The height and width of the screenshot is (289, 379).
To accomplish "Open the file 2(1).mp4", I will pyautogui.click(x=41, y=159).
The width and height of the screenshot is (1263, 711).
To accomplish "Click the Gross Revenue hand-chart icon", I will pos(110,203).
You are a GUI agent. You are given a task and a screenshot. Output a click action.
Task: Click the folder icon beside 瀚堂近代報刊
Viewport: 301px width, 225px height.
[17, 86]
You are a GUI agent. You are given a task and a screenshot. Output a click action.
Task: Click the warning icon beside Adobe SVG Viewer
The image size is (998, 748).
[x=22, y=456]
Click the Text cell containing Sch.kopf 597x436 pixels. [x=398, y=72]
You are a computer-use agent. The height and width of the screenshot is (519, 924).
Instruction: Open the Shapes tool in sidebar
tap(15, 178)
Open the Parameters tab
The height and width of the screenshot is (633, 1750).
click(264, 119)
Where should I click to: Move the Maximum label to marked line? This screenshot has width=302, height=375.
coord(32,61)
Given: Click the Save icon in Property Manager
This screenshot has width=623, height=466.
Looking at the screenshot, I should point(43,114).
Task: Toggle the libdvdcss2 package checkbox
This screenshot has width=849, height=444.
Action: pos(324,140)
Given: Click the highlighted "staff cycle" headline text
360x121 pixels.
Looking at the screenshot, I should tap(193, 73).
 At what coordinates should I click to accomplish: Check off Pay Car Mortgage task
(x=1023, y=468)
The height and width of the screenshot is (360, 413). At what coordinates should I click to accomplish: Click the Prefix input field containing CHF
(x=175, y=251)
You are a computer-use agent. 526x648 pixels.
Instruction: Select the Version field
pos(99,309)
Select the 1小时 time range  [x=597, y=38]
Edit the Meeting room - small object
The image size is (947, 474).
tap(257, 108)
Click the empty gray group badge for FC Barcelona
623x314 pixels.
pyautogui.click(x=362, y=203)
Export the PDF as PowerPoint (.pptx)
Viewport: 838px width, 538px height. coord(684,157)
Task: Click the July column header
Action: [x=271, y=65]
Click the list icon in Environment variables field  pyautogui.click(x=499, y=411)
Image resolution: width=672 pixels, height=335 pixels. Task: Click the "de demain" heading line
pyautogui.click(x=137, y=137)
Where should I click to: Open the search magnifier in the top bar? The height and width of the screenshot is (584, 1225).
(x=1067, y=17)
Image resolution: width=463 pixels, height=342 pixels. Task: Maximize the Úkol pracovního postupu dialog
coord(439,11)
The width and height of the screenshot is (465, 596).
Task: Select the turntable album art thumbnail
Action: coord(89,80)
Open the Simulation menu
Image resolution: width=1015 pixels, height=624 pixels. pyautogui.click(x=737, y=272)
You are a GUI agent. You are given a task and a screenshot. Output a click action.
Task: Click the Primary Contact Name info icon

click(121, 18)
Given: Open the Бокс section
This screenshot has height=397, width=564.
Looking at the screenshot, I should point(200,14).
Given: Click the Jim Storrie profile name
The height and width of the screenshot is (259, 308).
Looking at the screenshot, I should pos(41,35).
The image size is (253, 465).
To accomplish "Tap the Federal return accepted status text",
==========
Repeat the material above in full, keeping every word.

The height and width of the screenshot is (289, 379).
To accomplish "Open the file 2(1).mp4", I will pyautogui.click(x=41, y=159).
The width and height of the screenshot is (1263, 711).
To accomplish "Click the Gross Revenue hand-chart icon", I will pos(110,203).
You are a GUI agent. You are given a task and a screenshot. Output a click action.
Task: Click the folder icon beside 瀚堂近代報刊
Viewport: 301px width, 225px height.
[17, 86]
You are a GUI agent. You are given a task and a screenshot. Output a click action.
Task: Click the warning icon beside Adobe SVG Viewer
The image size is (998, 748).
[x=22, y=456]
Click the Text cell containing Sch.kopf 597x436 pixels. [x=398, y=72]
You are a computer-use agent. The height and width of the screenshot is (519, 924).
Instruction: Open the Shapes tool in sidebar
tap(15, 178)
Open the Parameters tab
The height and width of the screenshot is (633, 1750).
click(264, 119)
Where should I click to: Move the Maximum label to marked line? This screenshot has width=302, height=375.
coord(32,61)
Given: Click the Save icon in Property Manager
This screenshot has width=623, height=466.
Looking at the screenshot, I should point(43,114).
Task: Toggle the libdvdcss2 package checkbox
This screenshot has width=849, height=444.
Action: pos(324,140)
Given: Click the highlighted "staff cycle" headline text
360x121 pixels.
Looking at the screenshot, I should tap(193, 73).
 At what coordinates should I click to accomplish: Check off Pay Car Mortgage task
(x=1023, y=468)
The height and width of the screenshot is (360, 413). At what coordinates should I click to accomplish: Click the Prefix input field containing CHF
(x=175, y=251)
You are a computer-use agent. 526x648 pixels.
Instruction: Select the Version field
pos(99,309)
Select the 1小时 time range  [x=597, y=38]
Edit the Meeting room - small object
The image size is (947, 474).
tap(257, 108)
Click the empty gray group badge for FC Barcelona
623x314 pixels.
pyautogui.click(x=362, y=203)
Export the PDF as PowerPoint (.pptx)
Viewport: 838px width, 538px height. coord(684,157)
Task: Click the July column header
Action: [x=271, y=65]
Click the list icon in Environment variables field  pyautogui.click(x=499, y=411)
Image resolution: width=672 pixels, height=335 pixels. Task: Click the "de demain" heading line
pyautogui.click(x=137, y=137)
Where should I click to: Open the search magnifier in the top bar? The height and width of the screenshot is (584, 1225).
(x=1067, y=17)
Image resolution: width=463 pixels, height=342 pixels. Task: Maximize the Úkol pracovního postupu dialog
coord(439,11)
The width and height of the screenshot is (465, 596).
Task: Select the turntable album art thumbnail
Action: coord(89,80)
Open the Simulation menu
Image resolution: width=1015 pixels, height=624 pixels. pyautogui.click(x=737, y=272)
You are a GUI agent. You are given a task and a screenshot. Output a click action.
Task: Click the Primary Contact Name info icon

click(121, 18)
Given: Open the Бокс section
This screenshot has height=397, width=564.
Looking at the screenshot, I should point(200,14).
Given: Click the Jim Storrie profile name
The height and width of the screenshot is (259, 308).
Looking at the screenshot, I should pos(41,35).
The image size is (253, 465).
To accomplish "Tap the Federal return accepted status text",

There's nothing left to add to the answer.